Да, я любопытна. Об этом мне сказал отец, и с тех пор я не перестаю сожалеть о своем пороке, но ничего не могу с ним поделать. Как не интересоваться тем, что скрыто за маской, которой люди обращены к миру. Срывать эти маски — все равно что снимать налет плесени со старого полотна. В этом отношении граф был настоящей живой картиной.
— Похоже мое предложение вас заинтересовало.
Я снова выдала свои чувства. А ведь гордилась тем, что никогда этого не делаю! Хотя, может быть, все дело в его проницательности.
— Это было бы справедливо, — сказала я.
— Значит, принято? — Он протянул мне руку. — По рукам! Кажется, это древний английский обычай. Вы были очень любезны, разговаривая со мной по-французски. Давайте скрепим договор по-английски.

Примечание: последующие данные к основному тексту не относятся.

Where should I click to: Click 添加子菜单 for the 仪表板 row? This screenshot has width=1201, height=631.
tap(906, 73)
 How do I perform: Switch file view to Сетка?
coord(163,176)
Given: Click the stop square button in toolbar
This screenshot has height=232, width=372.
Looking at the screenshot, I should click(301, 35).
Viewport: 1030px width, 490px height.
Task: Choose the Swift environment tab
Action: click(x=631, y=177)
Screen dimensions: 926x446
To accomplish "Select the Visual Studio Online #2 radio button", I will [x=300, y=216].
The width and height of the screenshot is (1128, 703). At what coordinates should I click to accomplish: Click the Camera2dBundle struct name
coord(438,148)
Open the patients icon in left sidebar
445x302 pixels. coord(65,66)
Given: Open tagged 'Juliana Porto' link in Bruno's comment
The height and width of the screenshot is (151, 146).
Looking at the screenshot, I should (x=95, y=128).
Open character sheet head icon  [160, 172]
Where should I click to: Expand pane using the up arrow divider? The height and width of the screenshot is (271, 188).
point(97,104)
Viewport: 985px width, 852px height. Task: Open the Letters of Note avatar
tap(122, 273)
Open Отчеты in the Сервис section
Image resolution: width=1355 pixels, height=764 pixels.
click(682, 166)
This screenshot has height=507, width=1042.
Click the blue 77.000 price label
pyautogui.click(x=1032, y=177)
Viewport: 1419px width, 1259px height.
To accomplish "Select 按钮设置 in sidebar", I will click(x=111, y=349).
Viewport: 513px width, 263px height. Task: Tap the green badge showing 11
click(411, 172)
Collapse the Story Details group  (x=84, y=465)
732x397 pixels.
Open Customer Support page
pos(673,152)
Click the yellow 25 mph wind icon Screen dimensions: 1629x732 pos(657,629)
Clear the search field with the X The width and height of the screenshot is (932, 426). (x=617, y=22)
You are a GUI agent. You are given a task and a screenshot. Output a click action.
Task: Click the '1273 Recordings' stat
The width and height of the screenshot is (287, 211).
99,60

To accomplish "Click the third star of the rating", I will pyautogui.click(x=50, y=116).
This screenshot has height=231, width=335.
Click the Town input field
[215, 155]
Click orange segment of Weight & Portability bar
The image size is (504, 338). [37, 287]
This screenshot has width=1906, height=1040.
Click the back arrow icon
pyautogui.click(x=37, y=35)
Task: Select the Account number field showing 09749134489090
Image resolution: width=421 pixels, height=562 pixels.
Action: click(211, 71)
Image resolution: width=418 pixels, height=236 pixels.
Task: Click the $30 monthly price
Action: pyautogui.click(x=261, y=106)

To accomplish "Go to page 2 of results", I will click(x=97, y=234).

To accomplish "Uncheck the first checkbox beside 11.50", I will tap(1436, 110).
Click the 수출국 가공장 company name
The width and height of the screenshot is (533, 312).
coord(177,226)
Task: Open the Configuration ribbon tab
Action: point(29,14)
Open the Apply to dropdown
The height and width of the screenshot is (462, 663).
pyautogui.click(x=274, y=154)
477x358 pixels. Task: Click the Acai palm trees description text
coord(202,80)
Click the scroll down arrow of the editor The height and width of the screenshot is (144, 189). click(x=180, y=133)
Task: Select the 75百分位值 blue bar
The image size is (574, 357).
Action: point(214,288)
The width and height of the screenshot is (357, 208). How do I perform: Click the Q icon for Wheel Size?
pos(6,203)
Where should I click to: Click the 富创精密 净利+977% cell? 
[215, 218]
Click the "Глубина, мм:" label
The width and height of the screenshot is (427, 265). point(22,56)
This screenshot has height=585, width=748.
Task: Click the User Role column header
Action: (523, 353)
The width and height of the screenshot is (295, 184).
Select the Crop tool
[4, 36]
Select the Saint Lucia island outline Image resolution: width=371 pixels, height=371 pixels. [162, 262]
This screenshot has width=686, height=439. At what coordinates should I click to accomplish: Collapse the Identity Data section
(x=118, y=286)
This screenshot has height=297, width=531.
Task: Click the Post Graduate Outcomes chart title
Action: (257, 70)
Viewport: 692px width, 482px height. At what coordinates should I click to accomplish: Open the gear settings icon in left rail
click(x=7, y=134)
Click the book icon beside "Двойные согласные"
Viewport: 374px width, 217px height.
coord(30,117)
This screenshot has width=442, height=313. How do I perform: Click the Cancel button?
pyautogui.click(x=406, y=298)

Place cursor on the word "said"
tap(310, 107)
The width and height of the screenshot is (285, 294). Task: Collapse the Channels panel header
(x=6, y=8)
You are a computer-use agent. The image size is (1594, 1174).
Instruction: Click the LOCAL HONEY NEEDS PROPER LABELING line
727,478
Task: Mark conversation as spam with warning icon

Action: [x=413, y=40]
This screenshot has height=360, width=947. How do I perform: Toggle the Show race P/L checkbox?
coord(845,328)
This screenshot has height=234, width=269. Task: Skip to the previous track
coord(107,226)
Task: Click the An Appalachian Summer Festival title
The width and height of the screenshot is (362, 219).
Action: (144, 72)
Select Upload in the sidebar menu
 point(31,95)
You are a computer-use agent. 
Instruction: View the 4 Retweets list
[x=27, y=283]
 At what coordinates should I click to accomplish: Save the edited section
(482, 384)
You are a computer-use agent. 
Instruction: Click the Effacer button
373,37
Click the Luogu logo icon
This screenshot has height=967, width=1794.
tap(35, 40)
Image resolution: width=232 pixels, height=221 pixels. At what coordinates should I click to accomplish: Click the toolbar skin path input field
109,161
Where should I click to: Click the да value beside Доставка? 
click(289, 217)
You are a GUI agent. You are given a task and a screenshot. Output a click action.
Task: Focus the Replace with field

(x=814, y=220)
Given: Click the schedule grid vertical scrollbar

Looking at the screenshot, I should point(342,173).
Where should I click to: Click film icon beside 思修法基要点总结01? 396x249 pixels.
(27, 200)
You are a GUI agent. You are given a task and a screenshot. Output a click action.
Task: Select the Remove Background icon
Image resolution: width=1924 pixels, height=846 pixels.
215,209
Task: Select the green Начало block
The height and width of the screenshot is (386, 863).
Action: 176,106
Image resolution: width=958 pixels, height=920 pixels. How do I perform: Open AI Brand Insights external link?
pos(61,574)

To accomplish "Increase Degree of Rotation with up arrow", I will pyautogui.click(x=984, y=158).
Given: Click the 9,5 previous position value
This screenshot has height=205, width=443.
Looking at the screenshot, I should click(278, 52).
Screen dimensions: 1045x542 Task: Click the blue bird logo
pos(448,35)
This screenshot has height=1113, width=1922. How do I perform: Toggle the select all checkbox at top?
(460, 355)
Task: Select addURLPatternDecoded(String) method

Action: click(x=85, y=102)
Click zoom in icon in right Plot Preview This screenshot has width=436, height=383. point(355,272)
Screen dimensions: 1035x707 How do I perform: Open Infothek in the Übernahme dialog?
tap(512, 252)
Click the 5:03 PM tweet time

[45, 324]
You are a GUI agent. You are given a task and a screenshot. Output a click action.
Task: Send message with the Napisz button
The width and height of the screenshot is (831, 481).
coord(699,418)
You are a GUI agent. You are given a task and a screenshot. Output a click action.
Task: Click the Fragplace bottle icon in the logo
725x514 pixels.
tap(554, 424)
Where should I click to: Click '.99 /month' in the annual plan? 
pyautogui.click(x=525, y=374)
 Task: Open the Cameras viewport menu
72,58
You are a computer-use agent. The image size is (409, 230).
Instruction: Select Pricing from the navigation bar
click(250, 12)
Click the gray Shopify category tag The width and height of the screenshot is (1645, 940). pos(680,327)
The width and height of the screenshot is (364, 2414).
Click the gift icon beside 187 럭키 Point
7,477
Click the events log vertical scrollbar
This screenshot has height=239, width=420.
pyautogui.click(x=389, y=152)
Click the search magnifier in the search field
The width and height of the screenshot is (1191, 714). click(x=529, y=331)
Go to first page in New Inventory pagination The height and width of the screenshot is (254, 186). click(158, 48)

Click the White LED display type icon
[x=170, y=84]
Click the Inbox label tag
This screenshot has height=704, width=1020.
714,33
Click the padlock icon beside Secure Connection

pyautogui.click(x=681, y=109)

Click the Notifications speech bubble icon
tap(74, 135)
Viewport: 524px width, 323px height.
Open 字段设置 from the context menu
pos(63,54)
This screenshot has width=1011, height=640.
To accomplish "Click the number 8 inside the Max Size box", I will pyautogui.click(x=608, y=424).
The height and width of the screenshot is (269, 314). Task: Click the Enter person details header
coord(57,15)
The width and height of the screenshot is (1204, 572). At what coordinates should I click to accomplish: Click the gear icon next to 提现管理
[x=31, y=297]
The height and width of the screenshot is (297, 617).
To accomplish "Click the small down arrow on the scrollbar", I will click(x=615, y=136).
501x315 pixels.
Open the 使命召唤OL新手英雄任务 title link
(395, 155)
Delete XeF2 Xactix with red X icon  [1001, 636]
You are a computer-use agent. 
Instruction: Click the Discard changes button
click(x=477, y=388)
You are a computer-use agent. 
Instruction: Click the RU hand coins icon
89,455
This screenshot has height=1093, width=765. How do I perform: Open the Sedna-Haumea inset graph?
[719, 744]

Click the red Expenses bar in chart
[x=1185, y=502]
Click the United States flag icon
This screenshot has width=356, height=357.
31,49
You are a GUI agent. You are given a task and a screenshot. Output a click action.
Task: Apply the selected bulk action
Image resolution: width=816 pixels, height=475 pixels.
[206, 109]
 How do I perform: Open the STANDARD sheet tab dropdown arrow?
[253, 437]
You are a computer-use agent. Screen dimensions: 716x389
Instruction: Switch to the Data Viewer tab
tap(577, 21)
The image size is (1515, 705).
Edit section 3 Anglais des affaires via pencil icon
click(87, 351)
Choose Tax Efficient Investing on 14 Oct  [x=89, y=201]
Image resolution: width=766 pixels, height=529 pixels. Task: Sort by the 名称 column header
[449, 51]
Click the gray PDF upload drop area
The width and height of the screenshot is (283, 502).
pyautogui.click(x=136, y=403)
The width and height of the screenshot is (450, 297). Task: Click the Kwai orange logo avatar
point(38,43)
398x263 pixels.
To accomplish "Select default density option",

Когда его темные глаза встретились с моими, мне стало неуютно. Я почувствовала себя наивной, несмышленой девчонкой. Уверена, именно этого он и добивался. Я поспешно отдернула руку, попытавшись скрыть смущение.
— Какую картину вы дадите для… экзамена? — спросила я.
— Не знаю, может быть ту, которую вы разглядывали, когда я вошел?
— Прекрасно. Она больше других нуждается в реставрации.
Мы подошли к портрету.
— С картиной дурно обращались, — сказала я, почувствовав твердую почву под ногами. — Картина нестарая, ей не больше ста пятидесяти лет, но тем не менее…
— Это одна моя прародительница.
— Жаль, что с ней так обошлись.
— Очень жаль. Но во Франции были времена, когда таких, как она, подвергали куда более суровому обращению.
— Можно подумать, что картину держали под открытым небом. Потускнело даже платье, хотя ализарин — очень стойкая краска. При таком освещении трудно различить, какого цвета ожерелье у этой дамы. Видите, как потемнели камни? Впрочем, браслет и серьги тоже.
— Я скажу вам, какого они цвета. Зеленого. Это изумруды.
— После реставрации картина обретет свои первозданные краски. Яркое платье — такое, каким его наверняка задумал художник — и сверкающие изумруды.
— Интересно посмотреть, как вы воплотите свой замысел.
— Я начну без промедления.
— У вас есть все, что нужно?
— Для начала — да. Инструменты в комнате, я возьму их и сразу же примусь за работу.
— Хотите сказать, я вас задерживаю?
Я не отрицала. Он посторонился, и я с торжествующим видом вышла из галереи: чувствовала, что первая встреча с графом мне удалась.
Какое счастливое утро я провела за работой! Меня никто не отвлекал. Вернувшись с инструментами, я застала в галерее двоих слуг. Они как раз сняли картину со стены. Спросили, не нужно ли мне чего-нибудь. Я сказала, что в случае необходимости позвоню. Они посмотрели на меня с некоторым уважением и поспешили удалиться — с вестью о том, что граф позволил мне остаться.
Я надела поверх платья коричневый льняной халат. Смешно, но в нем я чувствовала себя настоящим специалистом.
Устроившись поудобнее, я стала изучать состояние картины. Во-первых, прежде чем снимать лак, надо было определить, насколько прочно краска держится на грунте. Во-вторых, создавалось впечатление, что цвета картины изменились не только от налета пыли, и в-третьих, по опыту я знала, что перед обработкой лака фолью полезно вымыть картину с мылом. Я долго размышляла в этом направлении и наконец решилась.